*** Exercise inputs Section Begins ***

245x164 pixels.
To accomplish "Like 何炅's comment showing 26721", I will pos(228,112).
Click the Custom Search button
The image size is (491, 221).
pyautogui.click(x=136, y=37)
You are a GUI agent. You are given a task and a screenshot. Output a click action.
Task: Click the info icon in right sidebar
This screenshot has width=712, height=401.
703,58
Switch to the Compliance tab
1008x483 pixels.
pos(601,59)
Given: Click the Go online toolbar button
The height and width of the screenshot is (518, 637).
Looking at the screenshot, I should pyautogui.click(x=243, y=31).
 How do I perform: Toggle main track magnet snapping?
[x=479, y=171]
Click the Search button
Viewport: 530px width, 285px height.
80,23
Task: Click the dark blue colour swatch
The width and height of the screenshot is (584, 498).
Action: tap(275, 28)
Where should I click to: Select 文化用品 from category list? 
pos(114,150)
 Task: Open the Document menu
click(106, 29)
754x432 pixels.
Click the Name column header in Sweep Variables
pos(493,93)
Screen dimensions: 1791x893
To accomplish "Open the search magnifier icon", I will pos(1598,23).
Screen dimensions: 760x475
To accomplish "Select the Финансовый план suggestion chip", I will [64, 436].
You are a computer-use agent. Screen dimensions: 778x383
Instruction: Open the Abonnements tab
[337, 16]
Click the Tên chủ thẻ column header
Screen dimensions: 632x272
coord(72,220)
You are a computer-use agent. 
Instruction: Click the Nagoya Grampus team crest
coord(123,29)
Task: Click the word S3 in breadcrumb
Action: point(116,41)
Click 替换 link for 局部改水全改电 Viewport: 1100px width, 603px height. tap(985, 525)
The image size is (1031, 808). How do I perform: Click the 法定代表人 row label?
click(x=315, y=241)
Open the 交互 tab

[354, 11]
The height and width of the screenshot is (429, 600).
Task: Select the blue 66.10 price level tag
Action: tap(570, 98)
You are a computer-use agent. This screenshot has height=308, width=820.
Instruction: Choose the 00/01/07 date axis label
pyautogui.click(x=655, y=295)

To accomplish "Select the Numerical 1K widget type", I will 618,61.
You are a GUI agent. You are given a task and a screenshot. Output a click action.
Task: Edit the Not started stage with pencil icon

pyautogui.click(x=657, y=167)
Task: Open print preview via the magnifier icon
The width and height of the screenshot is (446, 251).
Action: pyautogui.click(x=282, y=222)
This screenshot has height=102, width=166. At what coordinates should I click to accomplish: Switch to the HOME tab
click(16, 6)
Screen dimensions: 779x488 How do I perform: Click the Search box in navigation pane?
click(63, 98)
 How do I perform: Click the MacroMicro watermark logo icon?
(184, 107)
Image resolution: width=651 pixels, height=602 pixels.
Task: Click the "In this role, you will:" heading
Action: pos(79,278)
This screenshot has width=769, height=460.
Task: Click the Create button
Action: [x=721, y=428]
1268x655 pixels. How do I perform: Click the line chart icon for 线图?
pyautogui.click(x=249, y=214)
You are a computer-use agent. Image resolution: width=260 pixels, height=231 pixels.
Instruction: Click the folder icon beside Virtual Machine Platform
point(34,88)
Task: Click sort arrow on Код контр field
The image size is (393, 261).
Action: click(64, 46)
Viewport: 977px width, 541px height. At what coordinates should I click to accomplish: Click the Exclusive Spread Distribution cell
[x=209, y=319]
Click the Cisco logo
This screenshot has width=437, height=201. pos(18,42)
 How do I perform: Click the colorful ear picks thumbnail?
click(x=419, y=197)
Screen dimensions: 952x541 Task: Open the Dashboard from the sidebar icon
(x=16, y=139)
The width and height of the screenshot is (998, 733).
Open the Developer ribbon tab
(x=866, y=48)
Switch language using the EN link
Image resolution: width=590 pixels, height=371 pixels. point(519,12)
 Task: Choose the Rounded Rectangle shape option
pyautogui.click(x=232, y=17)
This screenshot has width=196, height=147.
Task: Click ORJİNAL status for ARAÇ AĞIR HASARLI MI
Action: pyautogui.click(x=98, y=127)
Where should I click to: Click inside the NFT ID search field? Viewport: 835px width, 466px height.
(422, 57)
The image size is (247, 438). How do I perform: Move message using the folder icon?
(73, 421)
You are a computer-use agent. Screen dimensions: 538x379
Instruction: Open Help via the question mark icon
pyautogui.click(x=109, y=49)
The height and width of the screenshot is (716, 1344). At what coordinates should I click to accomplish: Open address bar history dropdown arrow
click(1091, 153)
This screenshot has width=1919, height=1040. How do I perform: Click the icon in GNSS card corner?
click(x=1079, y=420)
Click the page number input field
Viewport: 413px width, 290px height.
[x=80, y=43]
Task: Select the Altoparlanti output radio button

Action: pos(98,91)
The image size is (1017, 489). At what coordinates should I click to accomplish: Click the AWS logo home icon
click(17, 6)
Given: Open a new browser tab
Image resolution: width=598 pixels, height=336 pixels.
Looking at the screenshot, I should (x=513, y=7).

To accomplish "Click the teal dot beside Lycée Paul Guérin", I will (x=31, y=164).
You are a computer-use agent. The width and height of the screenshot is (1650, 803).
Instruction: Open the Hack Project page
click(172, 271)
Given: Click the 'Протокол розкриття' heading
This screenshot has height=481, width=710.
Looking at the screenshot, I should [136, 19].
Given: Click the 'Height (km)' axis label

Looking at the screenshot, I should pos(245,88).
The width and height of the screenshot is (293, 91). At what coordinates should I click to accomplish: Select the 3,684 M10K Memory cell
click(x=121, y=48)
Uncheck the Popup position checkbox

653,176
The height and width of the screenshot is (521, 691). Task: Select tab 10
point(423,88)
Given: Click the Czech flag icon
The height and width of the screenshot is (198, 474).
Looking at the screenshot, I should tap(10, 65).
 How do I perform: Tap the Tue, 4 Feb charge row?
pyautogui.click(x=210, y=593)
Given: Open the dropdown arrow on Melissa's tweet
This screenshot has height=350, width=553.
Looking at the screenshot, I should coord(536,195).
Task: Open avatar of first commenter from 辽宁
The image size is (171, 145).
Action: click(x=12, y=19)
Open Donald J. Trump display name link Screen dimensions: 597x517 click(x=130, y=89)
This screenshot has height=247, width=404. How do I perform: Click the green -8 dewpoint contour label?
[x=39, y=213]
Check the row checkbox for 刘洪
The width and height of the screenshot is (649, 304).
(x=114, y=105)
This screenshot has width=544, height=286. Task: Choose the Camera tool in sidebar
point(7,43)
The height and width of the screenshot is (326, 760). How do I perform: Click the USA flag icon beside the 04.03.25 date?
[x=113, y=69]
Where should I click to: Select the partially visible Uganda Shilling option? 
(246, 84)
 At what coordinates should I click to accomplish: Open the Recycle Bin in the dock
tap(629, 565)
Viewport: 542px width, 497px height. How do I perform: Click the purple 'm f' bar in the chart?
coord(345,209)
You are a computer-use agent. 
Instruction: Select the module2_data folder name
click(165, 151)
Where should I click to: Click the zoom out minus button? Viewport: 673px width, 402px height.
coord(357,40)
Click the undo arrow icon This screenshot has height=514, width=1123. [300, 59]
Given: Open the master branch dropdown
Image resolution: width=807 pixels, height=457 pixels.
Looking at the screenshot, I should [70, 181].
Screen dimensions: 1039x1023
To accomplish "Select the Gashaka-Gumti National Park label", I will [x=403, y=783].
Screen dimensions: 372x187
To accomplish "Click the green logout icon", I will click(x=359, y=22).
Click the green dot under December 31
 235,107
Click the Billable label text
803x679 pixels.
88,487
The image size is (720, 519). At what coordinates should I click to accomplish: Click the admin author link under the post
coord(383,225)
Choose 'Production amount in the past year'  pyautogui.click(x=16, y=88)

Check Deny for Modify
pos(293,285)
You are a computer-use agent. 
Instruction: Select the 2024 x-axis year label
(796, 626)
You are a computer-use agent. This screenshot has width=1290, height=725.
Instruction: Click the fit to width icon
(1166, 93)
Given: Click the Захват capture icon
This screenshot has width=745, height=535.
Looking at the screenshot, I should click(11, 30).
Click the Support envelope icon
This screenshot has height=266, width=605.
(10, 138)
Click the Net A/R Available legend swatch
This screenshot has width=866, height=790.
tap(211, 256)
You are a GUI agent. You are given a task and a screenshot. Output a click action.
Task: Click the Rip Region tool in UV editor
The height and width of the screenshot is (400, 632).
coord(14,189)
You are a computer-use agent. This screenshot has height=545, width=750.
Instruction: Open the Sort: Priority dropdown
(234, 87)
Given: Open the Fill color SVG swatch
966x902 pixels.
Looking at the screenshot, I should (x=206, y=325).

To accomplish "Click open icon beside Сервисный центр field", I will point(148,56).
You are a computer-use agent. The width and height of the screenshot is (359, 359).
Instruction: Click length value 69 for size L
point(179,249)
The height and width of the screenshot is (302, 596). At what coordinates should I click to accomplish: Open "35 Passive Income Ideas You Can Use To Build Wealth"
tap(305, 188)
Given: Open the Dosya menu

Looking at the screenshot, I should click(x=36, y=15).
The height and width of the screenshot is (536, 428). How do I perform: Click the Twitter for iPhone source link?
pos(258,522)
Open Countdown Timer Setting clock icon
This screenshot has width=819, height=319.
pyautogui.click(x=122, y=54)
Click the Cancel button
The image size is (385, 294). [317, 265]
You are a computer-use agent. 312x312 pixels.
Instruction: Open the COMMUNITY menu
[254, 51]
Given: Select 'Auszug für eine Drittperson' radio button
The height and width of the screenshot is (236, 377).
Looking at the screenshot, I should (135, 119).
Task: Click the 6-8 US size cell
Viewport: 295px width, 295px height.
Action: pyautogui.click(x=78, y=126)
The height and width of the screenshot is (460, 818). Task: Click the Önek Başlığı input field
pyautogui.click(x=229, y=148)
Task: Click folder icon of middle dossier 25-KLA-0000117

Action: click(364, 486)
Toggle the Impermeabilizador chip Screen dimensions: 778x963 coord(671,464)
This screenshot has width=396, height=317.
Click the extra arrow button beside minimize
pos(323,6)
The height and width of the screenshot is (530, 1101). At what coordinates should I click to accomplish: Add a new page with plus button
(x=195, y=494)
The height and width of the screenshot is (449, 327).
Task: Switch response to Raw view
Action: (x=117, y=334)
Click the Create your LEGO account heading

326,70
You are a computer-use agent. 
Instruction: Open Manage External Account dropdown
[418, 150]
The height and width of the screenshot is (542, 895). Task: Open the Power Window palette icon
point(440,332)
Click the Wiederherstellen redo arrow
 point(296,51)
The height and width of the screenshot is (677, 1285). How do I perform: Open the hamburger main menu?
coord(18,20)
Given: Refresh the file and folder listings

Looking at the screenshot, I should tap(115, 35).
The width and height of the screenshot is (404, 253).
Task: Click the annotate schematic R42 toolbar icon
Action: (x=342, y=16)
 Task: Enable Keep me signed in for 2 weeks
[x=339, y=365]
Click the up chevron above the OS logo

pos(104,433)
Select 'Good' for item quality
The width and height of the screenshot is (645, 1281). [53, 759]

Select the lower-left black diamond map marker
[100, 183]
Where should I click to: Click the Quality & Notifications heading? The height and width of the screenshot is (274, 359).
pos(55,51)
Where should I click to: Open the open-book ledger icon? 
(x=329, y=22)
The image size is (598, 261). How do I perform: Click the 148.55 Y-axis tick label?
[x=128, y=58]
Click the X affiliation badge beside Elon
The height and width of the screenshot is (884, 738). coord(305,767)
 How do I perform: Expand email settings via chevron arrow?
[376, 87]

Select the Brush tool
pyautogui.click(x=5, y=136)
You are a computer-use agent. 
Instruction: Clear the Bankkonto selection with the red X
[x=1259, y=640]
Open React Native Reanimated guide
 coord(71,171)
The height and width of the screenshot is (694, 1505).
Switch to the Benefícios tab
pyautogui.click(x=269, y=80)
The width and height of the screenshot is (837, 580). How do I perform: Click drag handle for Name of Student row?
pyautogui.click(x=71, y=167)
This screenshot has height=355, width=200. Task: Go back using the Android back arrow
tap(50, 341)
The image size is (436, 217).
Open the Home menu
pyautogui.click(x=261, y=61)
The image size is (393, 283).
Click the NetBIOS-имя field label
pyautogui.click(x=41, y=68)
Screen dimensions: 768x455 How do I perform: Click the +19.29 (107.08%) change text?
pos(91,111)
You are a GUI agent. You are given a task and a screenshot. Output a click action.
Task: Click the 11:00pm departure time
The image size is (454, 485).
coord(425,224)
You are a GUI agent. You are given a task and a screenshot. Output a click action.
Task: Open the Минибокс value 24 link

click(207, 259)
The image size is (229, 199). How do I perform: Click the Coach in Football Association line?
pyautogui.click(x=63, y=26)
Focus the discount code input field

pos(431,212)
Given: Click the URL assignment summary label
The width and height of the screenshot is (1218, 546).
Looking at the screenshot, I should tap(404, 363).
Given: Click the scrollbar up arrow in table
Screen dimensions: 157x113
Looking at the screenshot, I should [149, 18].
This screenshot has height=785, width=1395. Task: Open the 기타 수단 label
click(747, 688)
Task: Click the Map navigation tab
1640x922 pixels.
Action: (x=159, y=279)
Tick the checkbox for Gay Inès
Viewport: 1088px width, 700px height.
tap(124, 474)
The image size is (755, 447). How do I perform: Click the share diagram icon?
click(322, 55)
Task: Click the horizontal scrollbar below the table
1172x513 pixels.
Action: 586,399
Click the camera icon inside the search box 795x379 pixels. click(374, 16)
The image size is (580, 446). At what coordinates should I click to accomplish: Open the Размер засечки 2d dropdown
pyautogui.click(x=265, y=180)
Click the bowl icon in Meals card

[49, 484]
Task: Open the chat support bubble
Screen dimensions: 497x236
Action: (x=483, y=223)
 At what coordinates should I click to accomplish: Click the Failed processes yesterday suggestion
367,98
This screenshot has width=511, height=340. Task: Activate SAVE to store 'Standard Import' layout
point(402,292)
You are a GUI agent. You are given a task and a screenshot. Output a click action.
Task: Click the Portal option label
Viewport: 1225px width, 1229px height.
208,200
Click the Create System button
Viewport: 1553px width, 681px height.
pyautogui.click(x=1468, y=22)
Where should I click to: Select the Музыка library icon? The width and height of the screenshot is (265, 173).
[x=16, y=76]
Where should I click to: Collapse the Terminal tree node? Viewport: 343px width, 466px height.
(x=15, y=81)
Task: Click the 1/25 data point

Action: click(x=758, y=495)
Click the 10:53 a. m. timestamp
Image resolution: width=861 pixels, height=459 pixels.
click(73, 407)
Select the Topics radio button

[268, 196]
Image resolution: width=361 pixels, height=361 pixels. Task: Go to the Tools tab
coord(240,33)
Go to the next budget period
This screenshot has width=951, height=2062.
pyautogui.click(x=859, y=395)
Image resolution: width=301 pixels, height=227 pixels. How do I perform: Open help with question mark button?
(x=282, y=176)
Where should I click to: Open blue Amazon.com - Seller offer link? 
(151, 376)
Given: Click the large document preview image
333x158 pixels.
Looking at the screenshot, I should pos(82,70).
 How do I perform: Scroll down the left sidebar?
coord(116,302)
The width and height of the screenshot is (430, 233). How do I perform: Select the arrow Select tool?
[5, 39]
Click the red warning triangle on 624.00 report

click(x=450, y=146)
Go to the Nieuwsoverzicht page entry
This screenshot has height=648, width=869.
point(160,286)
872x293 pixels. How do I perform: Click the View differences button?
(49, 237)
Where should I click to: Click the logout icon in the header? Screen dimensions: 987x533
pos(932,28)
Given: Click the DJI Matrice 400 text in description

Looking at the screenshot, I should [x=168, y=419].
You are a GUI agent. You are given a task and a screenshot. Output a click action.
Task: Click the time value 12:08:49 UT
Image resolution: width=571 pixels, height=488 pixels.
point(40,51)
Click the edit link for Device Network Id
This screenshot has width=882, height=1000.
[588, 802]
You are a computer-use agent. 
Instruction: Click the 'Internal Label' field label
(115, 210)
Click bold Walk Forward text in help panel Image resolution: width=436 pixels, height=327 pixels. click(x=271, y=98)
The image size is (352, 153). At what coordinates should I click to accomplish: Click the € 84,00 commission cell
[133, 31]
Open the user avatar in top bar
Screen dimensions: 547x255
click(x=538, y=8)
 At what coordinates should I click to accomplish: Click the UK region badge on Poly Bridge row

*** Exercise inputs Section Ends ***

**What to do:** Among the lines above, which contain the word "scrollbar"? Copy every one.

**Finished task:**
Given: Click the scrollbar up arrow in table
Task: Click the horizontal scrollbar below the table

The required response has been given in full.